Kara ria mais do que em semanas. Lena a observava de longe, com o coração apertado, mas pela primeira vez, em paz. Não importava o que viria depois. Aquilo era o que importava.

Mais tarde, já com todos indo embora — Nia bocejando, J’onn carregando Brainy dormindo de pé, e Alex levando Kelly pela mão —, o silêncio caiu sobre o apartamento. Kara estava no sofá, coberta até o queixo, as bochechas coradas de tanto rir. Lena sentou-se atrás dela e começou a fazer um carinho leve em seus cabelos.

— Obrigada — murmurou Kara.

— Por quê?

— Por hoje. Por ficar. Por não fugir. Por entender que eu não tô desmoronando por querer. Eu só… tô tentando ser forte. Mas às vezes dói.

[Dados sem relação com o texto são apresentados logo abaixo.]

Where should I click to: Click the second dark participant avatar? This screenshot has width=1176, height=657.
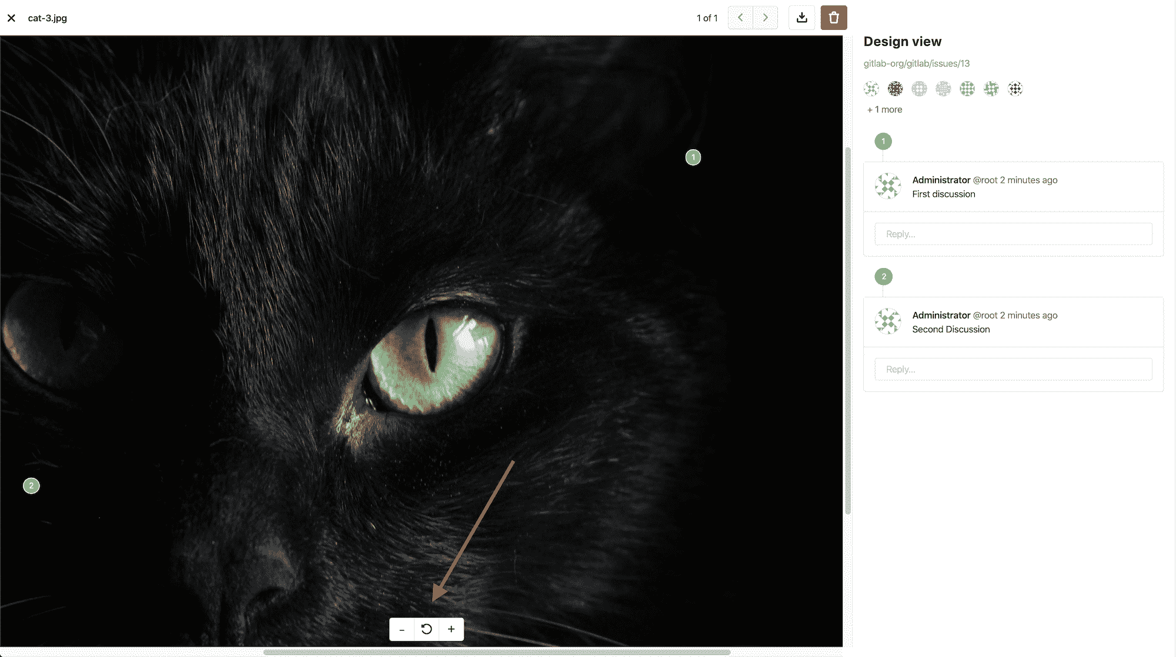pyautogui.click(x=895, y=89)
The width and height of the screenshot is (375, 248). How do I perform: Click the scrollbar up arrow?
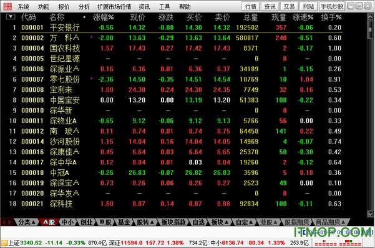point(370,16)
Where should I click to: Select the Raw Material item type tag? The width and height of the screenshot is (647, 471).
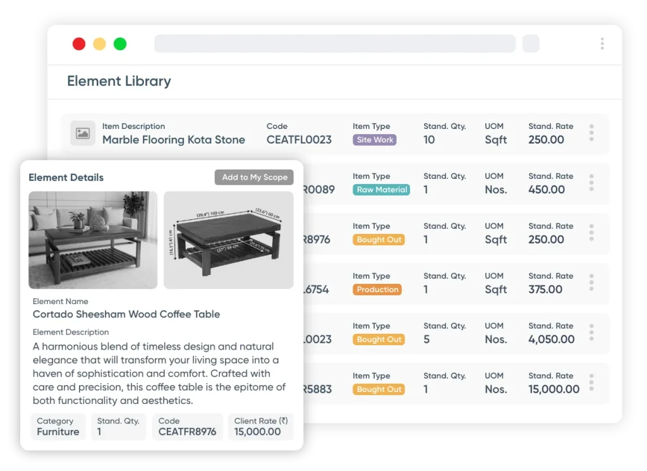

— Kara… — Lena sussurrou, colando o rosto ao dela. — Eu não fico porque você é forte. Eu fico porque eu te amo. Mesmo quando você desaba.

Kara fechou os olhos. As gêmeas se moveram, como se reagissem àquelas palavras.

E Lena sentiu. Uma pulsação mágica, quase imperceptível. Um “obrigada” silencioso. Como se as meninas também tivessem entendido.

— Você sentiu isso? — Kara perguntou, abrindo os olhos.

— Senti.

E então, com um último suspiro, Kara adormeceu. Flutuando levemente acima do sofá, com um sorriso nos lábios, cercada por amor, caos… e magia.

Porque, às vezes, ser forte era apenas isso: ter com quem contar.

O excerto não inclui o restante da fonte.